It is also roughly true that the nature of our beliefs and perceptions are interpreted from our experiences. The field of grass cannot change its character. Grass cannot interpret and shape its experiences to create a different nature. We are not a field of grass. We can choose to interpret our experiences anyway we wish. You know as well as I do that few of us are even aware of what this means.

THOUGHT EXPERIMENT: Look at the symbols below. Assign “names” to these symbols by selecting one of the following words: “Indians” “piggynose” “shy kitty” “woman” “sleeper” and “bathroom.

(*-*)               AAA
(00)               I 000000 I
^–^                I – – _ – – _ I

Now that you’ve assigned names, ask yourself: “Why is this so easy to do?” For example, if you labeled AAA as Indians how does an Indian village fit with its ponies, tents, campfires, etc., so comfortably fit into three letters? These symbols have no meaning. We give them meaning by how we choose to interpret them. You have the freedom to select any meaning for any experience instead of being a victim who must assign one and only meaning to each experience.

We automatically interpret all of our experiences without realizing it. Are they good experiences, bad ones, what do they mean and so on? We do this without much thought, if any, to what the interpretations mean. For instance, if someone bumps into you, you wonder why. The event of her bumping into you is neutral in itself. It has no meaning. It’s your interpretation of the bumping that gives it meaning, and this meaning shapes your perception of the experience.

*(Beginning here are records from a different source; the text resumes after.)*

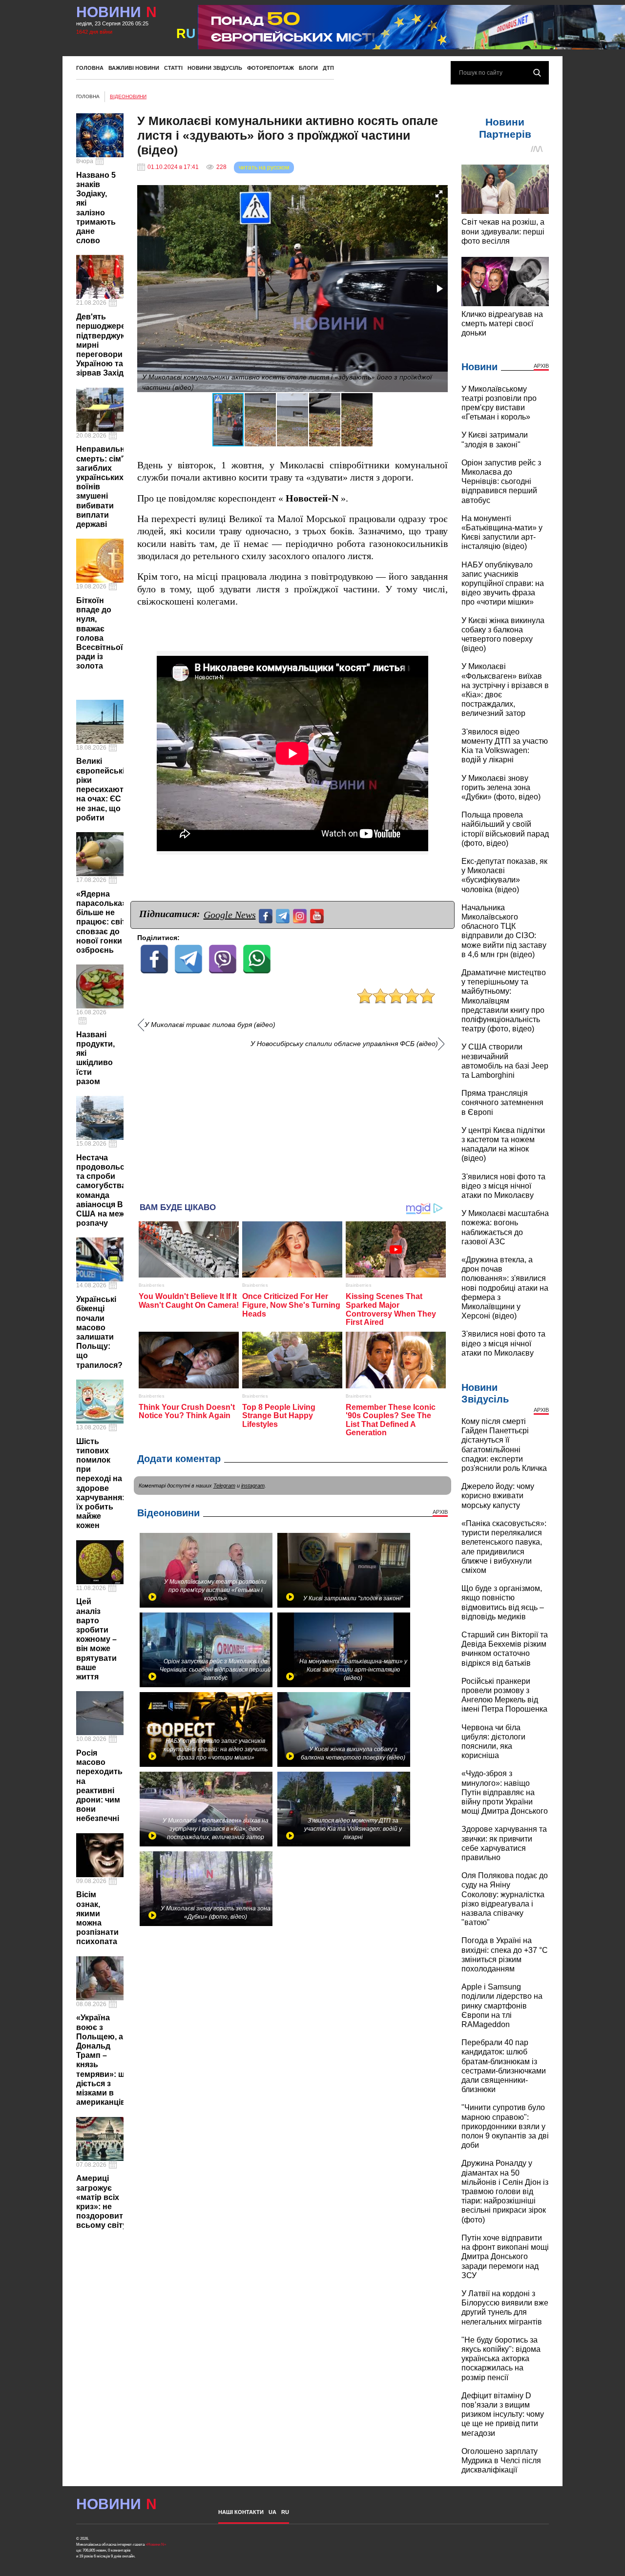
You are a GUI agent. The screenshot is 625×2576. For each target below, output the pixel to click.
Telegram (224, 1485)
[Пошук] (537, 72)
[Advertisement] (292, 1121)
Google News (230, 914)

You may interpret the “bump” as rude behavior. You may interpret her as being deliberately aggressive, or you may feel you are of such little consequence that you’re deliberately unnoticed and bumped around by others. Or you may choose to use the experience as an example of feminist aggression, or you may interpret the bump as her way of flirting with you. Your interpretation of the experience determines your perception.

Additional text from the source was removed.